- [Collected data]:
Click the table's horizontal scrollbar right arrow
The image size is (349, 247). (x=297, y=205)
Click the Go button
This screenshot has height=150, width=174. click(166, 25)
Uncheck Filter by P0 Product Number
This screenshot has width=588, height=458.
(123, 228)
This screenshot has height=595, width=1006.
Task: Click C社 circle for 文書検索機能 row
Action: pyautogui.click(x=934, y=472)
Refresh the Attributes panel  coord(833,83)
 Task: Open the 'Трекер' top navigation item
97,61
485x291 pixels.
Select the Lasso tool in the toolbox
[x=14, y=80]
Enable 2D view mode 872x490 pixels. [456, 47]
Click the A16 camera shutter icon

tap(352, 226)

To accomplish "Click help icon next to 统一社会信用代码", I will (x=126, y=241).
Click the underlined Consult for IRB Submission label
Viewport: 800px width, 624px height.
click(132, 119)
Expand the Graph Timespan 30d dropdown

- [TASK PROMPT]: Copy out each record above exactly, leaving nothing out.

- [WRITTEN SOLUTION]:
Click the table's horizontal scrollbar right arrow
The image size is (349, 247). (x=297, y=205)
Click the Go button
This screenshot has height=150, width=174. click(166, 25)
Uncheck Filter by P0 Product Number
This screenshot has width=588, height=458.
(123, 228)
This screenshot has height=595, width=1006.
Task: Click C社 circle for 文書検索機能 row
Action: pyautogui.click(x=934, y=472)
Refresh the Attributes panel  coord(833,83)
 Task: Open the 'Трекер' top navigation item
97,61
485x291 pixels.
Select the Lasso tool in the toolbox
[x=14, y=80]
Enable 2D view mode 872x490 pixels. [456, 47]
Click the A16 camera shutter icon

tap(352, 226)

To accomplish "Click help icon next to 统一社会信用代码", I will (x=126, y=241).
Click the underlined Consult for IRB Submission label
Viewport: 800px width, 624px height.
click(132, 119)
Expand the Graph Timespan 30d dropdown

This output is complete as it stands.